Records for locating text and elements

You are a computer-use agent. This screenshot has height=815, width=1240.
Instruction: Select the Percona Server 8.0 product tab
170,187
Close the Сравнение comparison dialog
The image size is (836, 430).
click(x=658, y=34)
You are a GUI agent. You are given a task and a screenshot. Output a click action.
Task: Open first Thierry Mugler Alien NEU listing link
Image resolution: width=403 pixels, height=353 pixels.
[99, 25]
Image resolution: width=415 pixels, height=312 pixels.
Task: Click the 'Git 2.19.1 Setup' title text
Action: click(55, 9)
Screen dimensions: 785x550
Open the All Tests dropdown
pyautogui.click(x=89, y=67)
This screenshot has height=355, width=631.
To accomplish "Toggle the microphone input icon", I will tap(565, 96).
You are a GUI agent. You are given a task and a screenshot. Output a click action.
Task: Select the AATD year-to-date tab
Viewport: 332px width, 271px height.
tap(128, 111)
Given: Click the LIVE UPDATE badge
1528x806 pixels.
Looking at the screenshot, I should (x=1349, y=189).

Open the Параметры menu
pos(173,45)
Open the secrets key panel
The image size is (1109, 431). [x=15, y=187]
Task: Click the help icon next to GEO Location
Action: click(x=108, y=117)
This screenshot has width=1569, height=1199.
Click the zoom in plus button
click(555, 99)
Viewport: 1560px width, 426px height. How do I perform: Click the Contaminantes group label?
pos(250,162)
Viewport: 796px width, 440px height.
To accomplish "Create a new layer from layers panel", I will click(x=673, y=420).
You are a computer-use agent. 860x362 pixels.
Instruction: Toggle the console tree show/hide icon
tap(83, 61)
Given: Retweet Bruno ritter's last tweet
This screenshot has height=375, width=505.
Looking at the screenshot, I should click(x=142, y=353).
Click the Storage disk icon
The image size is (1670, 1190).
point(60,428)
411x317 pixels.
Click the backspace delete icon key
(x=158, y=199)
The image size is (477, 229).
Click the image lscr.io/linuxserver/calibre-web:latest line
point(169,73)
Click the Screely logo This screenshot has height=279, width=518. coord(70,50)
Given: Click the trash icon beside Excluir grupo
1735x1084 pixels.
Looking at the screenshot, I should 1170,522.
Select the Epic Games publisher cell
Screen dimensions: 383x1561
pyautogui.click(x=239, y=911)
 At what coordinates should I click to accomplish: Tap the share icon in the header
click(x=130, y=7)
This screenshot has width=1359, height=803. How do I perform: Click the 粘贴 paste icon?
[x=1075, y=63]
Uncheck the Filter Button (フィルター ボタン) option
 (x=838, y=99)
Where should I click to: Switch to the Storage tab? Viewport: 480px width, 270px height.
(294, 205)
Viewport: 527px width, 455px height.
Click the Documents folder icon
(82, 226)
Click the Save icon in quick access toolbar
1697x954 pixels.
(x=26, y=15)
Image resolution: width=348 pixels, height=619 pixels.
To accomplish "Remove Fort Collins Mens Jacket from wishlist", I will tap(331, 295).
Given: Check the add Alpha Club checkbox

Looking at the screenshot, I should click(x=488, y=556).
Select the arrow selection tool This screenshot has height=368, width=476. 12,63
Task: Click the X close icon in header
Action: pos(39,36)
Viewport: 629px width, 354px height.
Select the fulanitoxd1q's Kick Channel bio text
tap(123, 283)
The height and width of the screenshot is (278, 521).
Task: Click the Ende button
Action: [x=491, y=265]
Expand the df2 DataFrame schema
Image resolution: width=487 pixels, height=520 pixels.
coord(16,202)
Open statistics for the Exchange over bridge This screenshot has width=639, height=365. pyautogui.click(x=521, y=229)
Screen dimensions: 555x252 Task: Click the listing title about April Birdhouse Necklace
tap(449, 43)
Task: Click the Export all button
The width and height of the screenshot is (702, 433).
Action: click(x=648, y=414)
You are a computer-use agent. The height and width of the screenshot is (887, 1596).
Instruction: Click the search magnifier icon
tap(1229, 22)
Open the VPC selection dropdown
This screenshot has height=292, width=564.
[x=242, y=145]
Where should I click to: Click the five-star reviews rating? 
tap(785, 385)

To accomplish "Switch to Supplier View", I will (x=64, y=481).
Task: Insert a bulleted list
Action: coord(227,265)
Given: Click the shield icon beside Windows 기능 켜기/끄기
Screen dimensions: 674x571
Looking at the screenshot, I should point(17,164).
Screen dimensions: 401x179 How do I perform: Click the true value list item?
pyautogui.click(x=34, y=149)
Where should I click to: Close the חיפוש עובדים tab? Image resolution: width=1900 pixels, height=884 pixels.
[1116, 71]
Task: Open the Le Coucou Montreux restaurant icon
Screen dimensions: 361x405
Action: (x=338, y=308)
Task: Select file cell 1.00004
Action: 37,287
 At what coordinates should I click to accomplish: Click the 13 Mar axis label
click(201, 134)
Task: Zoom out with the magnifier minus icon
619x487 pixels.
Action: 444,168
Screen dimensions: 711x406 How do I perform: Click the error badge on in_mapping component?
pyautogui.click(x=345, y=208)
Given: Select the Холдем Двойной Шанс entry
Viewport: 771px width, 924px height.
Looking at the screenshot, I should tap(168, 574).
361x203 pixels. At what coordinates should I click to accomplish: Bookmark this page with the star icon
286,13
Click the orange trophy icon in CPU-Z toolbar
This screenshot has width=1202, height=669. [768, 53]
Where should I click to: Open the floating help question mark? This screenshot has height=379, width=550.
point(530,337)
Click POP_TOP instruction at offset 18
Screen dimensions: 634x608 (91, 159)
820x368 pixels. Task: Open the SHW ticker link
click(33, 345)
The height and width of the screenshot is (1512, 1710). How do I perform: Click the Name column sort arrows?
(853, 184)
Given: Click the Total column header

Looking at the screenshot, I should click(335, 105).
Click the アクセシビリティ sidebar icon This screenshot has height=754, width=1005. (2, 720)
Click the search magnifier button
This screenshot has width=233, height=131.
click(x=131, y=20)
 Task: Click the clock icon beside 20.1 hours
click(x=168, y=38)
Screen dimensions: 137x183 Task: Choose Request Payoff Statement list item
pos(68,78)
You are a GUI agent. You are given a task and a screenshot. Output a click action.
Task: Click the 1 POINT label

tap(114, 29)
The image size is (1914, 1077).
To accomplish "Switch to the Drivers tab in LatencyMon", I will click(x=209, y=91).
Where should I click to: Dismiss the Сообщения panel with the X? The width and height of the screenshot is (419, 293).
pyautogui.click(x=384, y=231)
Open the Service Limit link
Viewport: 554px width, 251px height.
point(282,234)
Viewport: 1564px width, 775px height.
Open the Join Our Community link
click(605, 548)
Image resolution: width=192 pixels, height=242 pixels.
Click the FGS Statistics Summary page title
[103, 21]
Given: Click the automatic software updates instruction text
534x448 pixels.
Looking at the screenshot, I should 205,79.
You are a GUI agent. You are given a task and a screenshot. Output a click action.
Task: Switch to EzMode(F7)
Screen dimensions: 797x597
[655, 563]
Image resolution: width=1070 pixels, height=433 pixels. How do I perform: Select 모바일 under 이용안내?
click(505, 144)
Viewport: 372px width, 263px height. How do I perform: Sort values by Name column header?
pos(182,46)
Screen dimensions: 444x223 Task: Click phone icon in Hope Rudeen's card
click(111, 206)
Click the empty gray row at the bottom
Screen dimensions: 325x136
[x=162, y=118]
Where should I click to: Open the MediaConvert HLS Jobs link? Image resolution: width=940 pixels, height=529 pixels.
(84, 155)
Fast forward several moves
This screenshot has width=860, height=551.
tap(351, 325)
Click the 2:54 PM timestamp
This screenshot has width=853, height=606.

- **Directions for this task**: Reproduce all of the records above, swapping each occurrence of "GUI agent" for "UI agent" and leaving everything else unchanged.

- **Solved exercise**:
You are a computer-use agent. This screenshot has height=815, width=1240.
Instruction: Select the Percona Server 8.0 product tab
170,187
Close the Сравнение comparison dialog
The image size is (836, 430).
click(x=658, y=34)
You are a UI agent. You are given a task and a screenshot. Output a click action.
Task: Open first Thierry Mugler Alien NEU listing link
Image resolution: width=403 pixels, height=353 pixels.
[99, 25]
Image resolution: width=415 pixels, height=312 pixels.
Task: Click the 'Git 2.19.1 Setup' title text
Action: click(55, 9)
Screen dimensions: 785x550
Open the All Tests dropdown
pyautogui.click(x=89, y=67)
This screenshot has height=355, width=631.
To accomplish "Toggle the microphone input icon", I will tap(565, 96).
You are a UI agent. You are given a task and a screenshot. Output a click action.
Task: Select the AATD year-to-date tab
Viewport: 332px width, 271px height.
tap(128, 111)
Given: Click the LIVE UPDATE badge
1528x806 pixels.
Looking at the screenshot, I should (x=1349, y=189).

Open the Параметры menu
pos(173,45)
Open the secrets key panel
The image size is (1109, 431). [x=15, y=187]
Task: Click the help icon next to GEO Location
Action: click(x=108, y=117)
This screenshot has width=1569, height=1199.
Click the zoom in plus button
click(555, 99)
Viewport: 1560px width, 426px height. How do I perform: Click the Contaminantes group label?
pos(250,162)
Viewport: 796px width, 440px height.
To accomplish "Create a new layer from layers panel", I will click(x=673, y=420).
You are a computer-use agent. 860x362 pixels.
Instruction: Toggle the console tree show/hide icon
tap(83, 61)
Given: Retweet Bruno ritter's last tweet
This screenshot has height=375, width=505.
Looking at the screenshot, I should click(x=142, y=353).
Click the Storage disk icon
The image size is (1670, 1190).
point(60,428)
411x317 pixels.
Click the backspace delete icon key
(x=158, y=199)
The image size is (477, 229).
Click the image lscr.io/linuxserver/calibre-web:latest line
point(169,73)
Click the Screely logo This screenshot has height=279, width=518. coord(70,50)
Given: Click the trash icon beside Excluir grupo
1735x1084 pixels.
Looking at the screenshot, I should 1170,522.
Select the Epic Games publisher cell
Screen dimensions: 383x1561
pyautogui.click(x=239, y=911)
 At what coordinates should I click to accomplish: Tap the share icon in the header
click(x=130, y=7)
This screenshot has width=1359, height=803. How do I perform: Click the 粘贴 paste icon?
[x=1075, y=63]
Uncheck the Filter Button (フィルター ボタン) option
 (x=838, y=99)
Where should I click to: Switch to the Storage tab? Viewport: 480px width, 270px height.
(294, 205)
Viewport: 527px width, 455px height.
Click the Documents folder icon
(82, 226)
Click the Save icon in quick access toolbar
1697x954 pixels.
(x=26, y=15)
Image resolution: width=348 pixels, height=619 pixels.
To accomplish "Remove Fort Collins Mens Jacket from wishlist", I will tap(331, 295).
Given: Check the add Alpha Club checkbox

Looking at the screenshot, I should click(x=488, y=556).
Select the arrow selection tool This screenshot has height=368, width=476. 12,63
Task: Click the X close icon in header
Action: pos(39,36)
Viewport: 629px width, 354px height.
Select the fulanitoxd1q's Kick Channel bio text
tap(123, 283)
The height and width of the screenshot is (278, 521).
Task: Click the Ende button
Action: [x=491, y=265]
Expand the df2 DataFrame schema
Image resolution: width=487 pixels, height=520 pixels.
coord(16,202)
Open statistics for the Exchange over bridge This screenshot has width=639, height=365. pyautogui.click(x=521, y=229)
Screen dimensions: 555x252 Task: Click the listing title about April Birdhouse Necklace
tap(449, 43)
Task: Click the Export all button
The width and height of the screenshot is (702, 433).
Action: click(x=648, y=414)
You are a computer-use agent. The height and width of the screenshot is (887, 1596).
Instruction: Click the search magnifier icon
tap(1229, 22)
Open the VPC selection dropdown
This screenshot has height=292, width=564.
[x=242, y=145]
Where should I click to: Click the five-star reviews rating? 
tap(785, 385)

To accomplish "Switch to Supplier View", I will (x=64, y=481).
Task: Insert a bulleted list
Action: coord(227,265)
Given: Click the shield icon beside Windows 기능 켜기/끄기
Screen dimensions: 674x571
Looking at the screenshot, I should point(17,164).
Screen dimensions: 401x179 How do I perform: Click the true value list item?
pyautogui.click(x=34, y=149)
Where should I click to: Close the חיפוש עובדים tab? Image resolution: width=1900 pixels, height=884 pixels.
[1116, 71]
Task: Open the Le Coucou Montreux restaurant icon
Screen dimensions: 361x405
Action: (x=338, y=308)
Task: Select file cell 1.00004
Action: 37,287
 At what coordinates should I click to accomplish: Click the 13 Mar axis label
click(201, 134)
Task: Zoom out with the magnifier minus icon
619x487 pixels.
Action: 444,168
Screen dimensions: 711x406 How do I perform: Click the error badge on in_mapping component?
pyautogui.click(x=345, y=208)
Given: Select the Холдем Двойной Шанс entry
Viewport: 771px width, 924px height.
Looking at the screenshot, I should tap(168, 574).
361x203 pixels. At what coordinates should I click to accomplish: Bookmark this page with the star icon
286,13
Click the orange trophy icon in CPU-Z toolbar
This screenshot has width=1202, height=669. [768, 53]
Where should I click to: Open the floating help question mark? This screenshot has height=379, width=550.
point(530,337)
Click POP_TOP instruction at offset 18
Screen dimensions: 634x608 (91, 159)
820x368 pixels. Task: Open the SHW ticker link
click(33, 345)
The height and width of the screenshot is (1512, 1710). How do I perform: Click the Name column sort arrows?
(853, 184)
Given: Click the Total column header

Looking at the screenshot, I should click(335, 105).
Click the アクセシビリティ sidebar icon This screenshot has height=754, width=1005. (2, 720)
Click the search magnifier button
This screenshot has width=233, height=131.
click(x=131, y=20)
 Task: Click the clock icon beside 20.1 hours
click(x=168, y=38)
Screen dimensions: 137x183 Task: Choose Request Payoff Statement list item
pos(68,78)
You are a UI agent. You are given a task and a screenshot. Output a click action.
Task: Click the 1 POINT label

tap(114, 29)
The image size is (1914, 1077).
To accomplish "Switch to the Drivers tab in LatencyMon", I will click(x=209, y=91).
Where should I click to: Dismiss the Сообщения panel with the X? The width and height of the screenshot is (419, 293).
pyautogui.click(x=384, y=231)
Open the Service Limit link
Viewport: 554px width, 251px height.
point(282,234)
Viewport: 1564px width, 775px height.
Open the Join Our Community link
click(605, 548)
Image resolution: width=192 pixels, height=242 pixels.
Click the FGS Statistics Summary page title
[103, 21]
Given: Click the automatic software updates instruction text
534x448 pixels.
Looking at the screenshot, I should 205,79.
You are a UI agent. You are given a task and a screenshot. Output a click action.
Task: Switch to EzMode(F7)
Screen dimensions: 797x597
[655, 563]
Image resolution: width=1070 pixels, height=433 pixels. How do I perform: Select 모바일 under 이용안내?
click(505, 144)
Viewport: 372px width, 263px height. How do I perform: Sort values by Name column header?
pos(182,46)
Screen dimensions: 444x223 Task: Click phone icon in Hope Rudeen's card
click(111, 206)
Click the empty gray row at the bottom
Screen dimensions: 325x136
[x=162, y=118]
Where should I click to: Open the MediaConvert HLS Jobs link? Image resolution: width=940 pixels, height=529 pixels.
(84, 155)
Fast forward several moves
This screenshot has width=860, height=551.
tap(351, 325)
Click the 2:54 PM timestamp
This screenshot has width=853, height=606.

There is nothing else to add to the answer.